With the coming of Muslims to India, many new features came to be introduced in buildings. The development of Muslim Style of Architecture of this period can be called the Indo-Islamic Architecture or the Indian Architecture influenced byIslamic Art. The Indo-Islamic style was neither strictly Islamic nor strictly Hindu. The earliest examples of Indo-Islamic Architecture were constructed during this period by the Delhi Sultanates, most famously the Qutub Minar complex. The complex consists of Qutb Minar, a brick minaret commissioned by Qutub-ud-Din Aibak, as well as other monuments built by successive Delhi Sultans.

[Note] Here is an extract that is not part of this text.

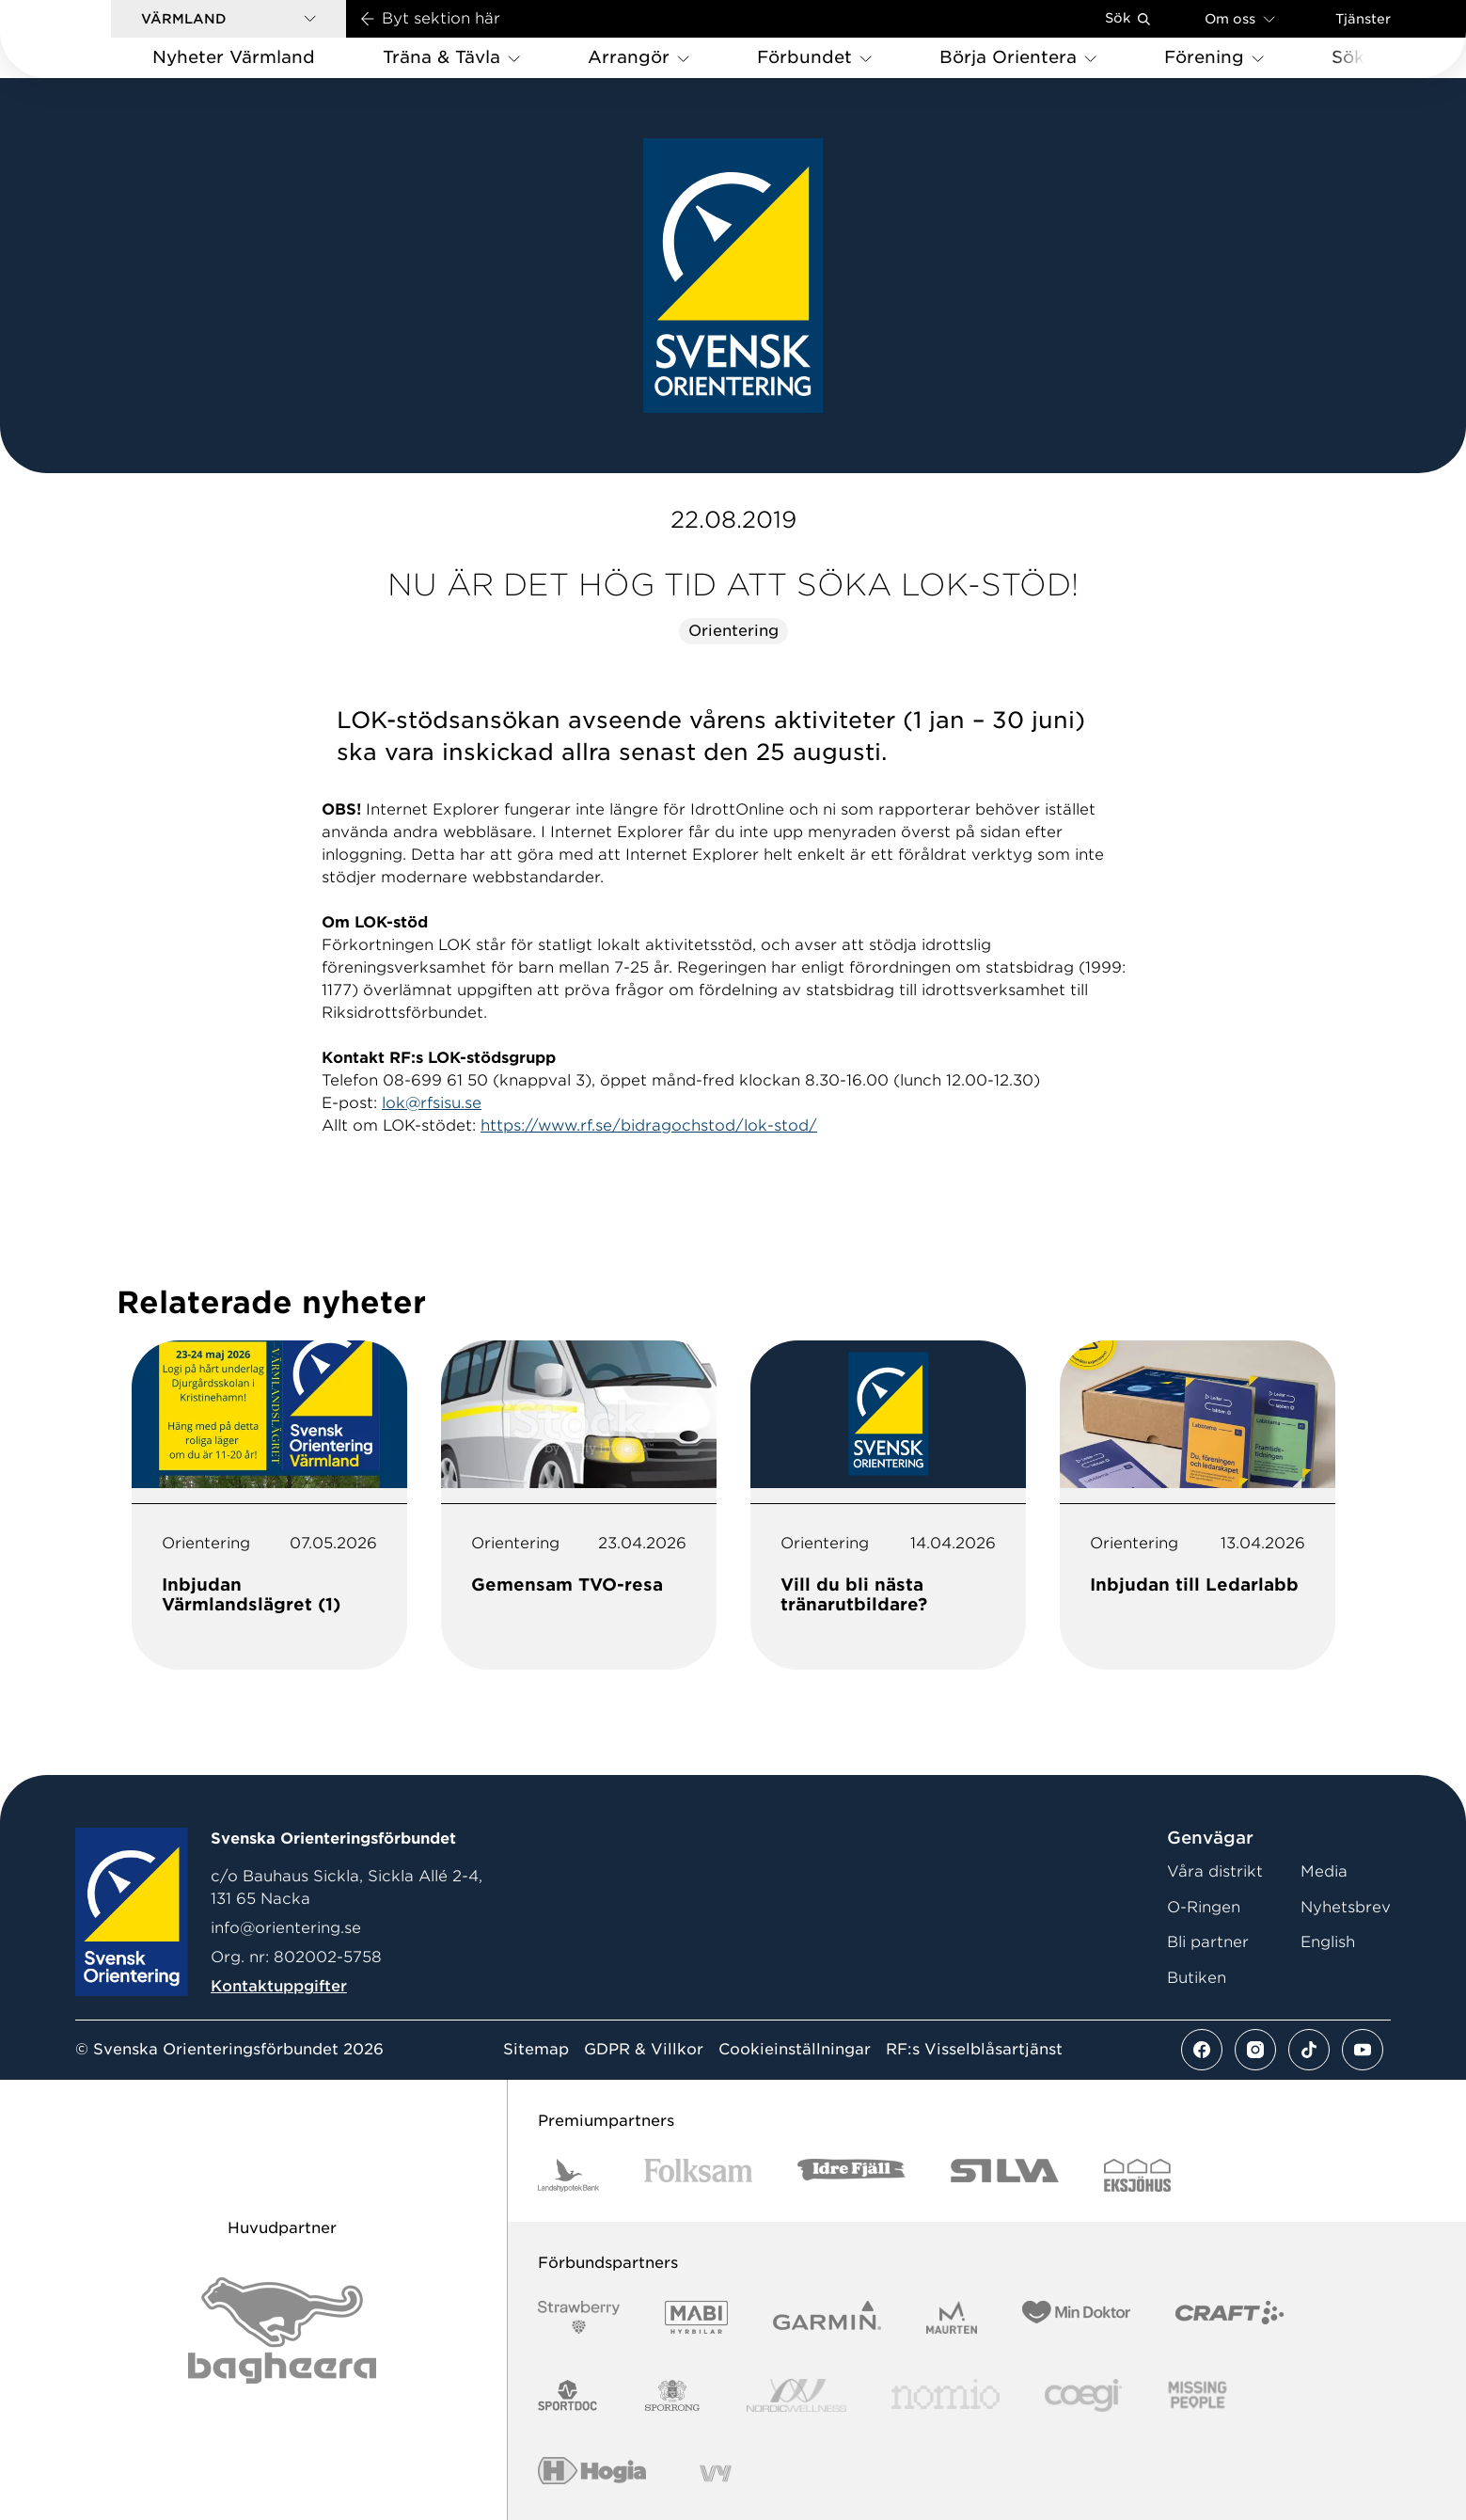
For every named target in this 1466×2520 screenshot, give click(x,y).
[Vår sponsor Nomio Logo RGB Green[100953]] (945, 2395)
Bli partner (1208, 1942)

A type of Indo-Islamic Architecture, it was the Mughal Architecture that developed the styles of earlier Muslim dynasties in India. The most prominent examples of this type of architecture are the Tomb of Humayun, Taj Mahal, Red Fort at Delhi and the walled city of Fatehpur Sikriare among the architectural achievements of that era. The architecture during the Mughal Period, with its rulers being of Turk-Mongol origin, has shown a notable blend of Indian style combined with the Islamic. In the Southern regions of the country, the Bahmani and the Deccan sultanates should be credited for their notable buildings like the Charminar, Mecca Masjid, Qutb Shahi Tombs, Madrasa Mahmud Gawan and Gol Gumbaz.
The Mughal architecture and painting influenced indigenous Rajput styles of art and architecture. The Rajput Architecture represents different types of buildings, which may broadly be classed either as secular or religious. The secular buildings are of various scales, which include temples, forts, step-wells, gardens, and palaces. The forts were specially built for defence and military purposes due to the Islamic invasions.
Like all other aspects, colonization of India also had an impact on architecture style. With colonization, a new chapter in Indian architecture began. The Dutch, Portuguese and the French made their presence felt through their buildings but it was the British who had a lasting impact on architecture. Under the rule of the British Empire, the major colonized cities of the country saw the rise and revival of the Indo-Saracenic architecture. Few of the examples of Indian architecture during the British Rule are the Rashtrapati Bhawan, the Victoria Memorial Hall, the Gateway of India and the Madras High Court, etc.
Indian architecture can be, thus, referred to as an umbrella term that includes a mosaic of styles. Whilst some of these were native in origin, others were brought along by the invaders. Nevertheless, all of them contributed immensely in enriching the Indian architecture.